On the ground floor the smaller two bedroom properties were open plan, with long galley kitchens that could be shut off from the main living area by a folding wall, while the larger properties had separate family-sized kitchens.
Each property had a small office space, and good access onto its courtyard, which was designed to serve as an extra outdoor living space. The concept was both practical and modern, whilst the look of the buildings was traditional, with the houses grouped around what would be an open ‘market square’. There was also what looked like a traditional bazaar, but in fact, Jay explained to Keira, it would be a set of buildings housing modern coffee shops and restaurants, as well as shops selling food and other necessary staples.
The houses were to have traditional hard floors, either in marble or mosaic tiles or, for a more modern feel, slate. The look Jay wanted for the interiors, as he had made plain to Keira, was one of simple elegance, in keeping with the whole concept, with a mixture of traditional and modern styles and furnishings to suit the tastes of the eventual purchasers of the properties.
‘I want a style for these properties which is unique, conveying a certain status and meeting the aspirations of the people who will live here. It must be individual with regard to each property, and yet at the same time create an overall harmony.’
That would mean using strong key colours that would both harmonise and contrast to produce individuality, whilst keeping to an underlying theme—perhaps with plain off-white walls throughout the interiors, but with very different fabrics and furnishings textures and styles, in a palette of colours. Sharp limes and cool blues, hot pinks and reds, bright yellows and rich golds. Indian colours, but used in ways that transcended the traditional whilst still respecting it.
‘I shall need to know if you want each house within a group to share the same style, with each group styled differently, or if you want a mix of styles within each grouping, repeated over several groups,’ Keira told Jay.

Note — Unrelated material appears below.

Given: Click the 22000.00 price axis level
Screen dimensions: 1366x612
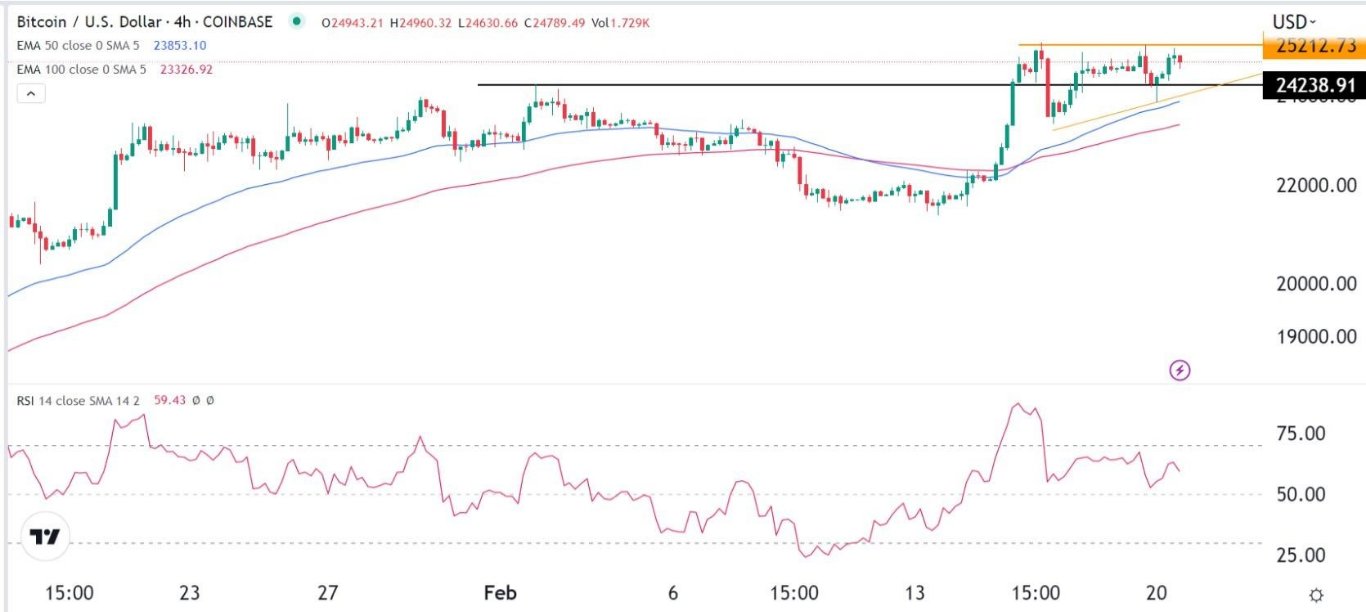Looking at the screenshot, I should (x=1317, y=185).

‘You’ll be able to see the overall plan more clearly when you see the scale model,’ Jay answered her. ‘Ultimately we intend to give people both the opportunity to work and live here, or to use it as a leisure facility. We plan to create a lake within walking distance of the development for leisure purposes, which together with the existing lake and hotel—as well, of course, as the attraction of the ancient city—will make this somewhere people want to come and visit, as well as live in. The hotel will be extended to include a facility for corporate entertaining, and we hope with irrigation to be able to source much of the food that will be needed for the new town and the visitors locally.’
Keira was stunned by the breadth of his vision. ‘It’s a very ambitious project,’ was all she could find to say.
‘I’m a very ambitious man,’ he told her.
And a very sexy man. An unnervingly charismatic and sensually disturbing man. Surely it wasn’t possible for the space inside the vehicle to have become smaller, so that she was forced to be more aware of his physical presence as a man? It was the fault of the bright sunlight that she had to turn her head to avoid its glare, and was thus obliged to look at the way his hands held the steering wheel—as knowledgeably and masterfully as he had held her last night.
How had her thoughts managed to slip sideways into that forbidden place she knew they must not go? Keira wondered angrily. It was almost as though her own body was working against her in some way, trying to undermine her.
So what if he was sexy and charismatic and…and sensually disturbing? He was also cruel and unkind and arrogant, incapable of judging her fairly, and she would be a complete fool to let herself be caught in any kind of sexual attraction to him. But wasn’t the truth that she was already acutely aware of him as a man?
Keira could feel her heart thumping. She must not give in to this unfamiliar and unwanted vulnerability.
‘There’s a fabric designer whose fabrics might work well here,’ she told Jay, putting aside her personal concerns to focus on her work. ‘He might be prepared to design and produce some fabrics specifically to order for us. What I’m thinking of is using the hot colours India is famous for, but in a more modern way—stripes and checks, perhaps, in thick hessian and slubbed linen, coarse cottons rather than sheer silks. Fabrics that have a modern appeal to them but still an Indian feel. We could have light fittings in coloured mosaic glass, but in modern shapes.’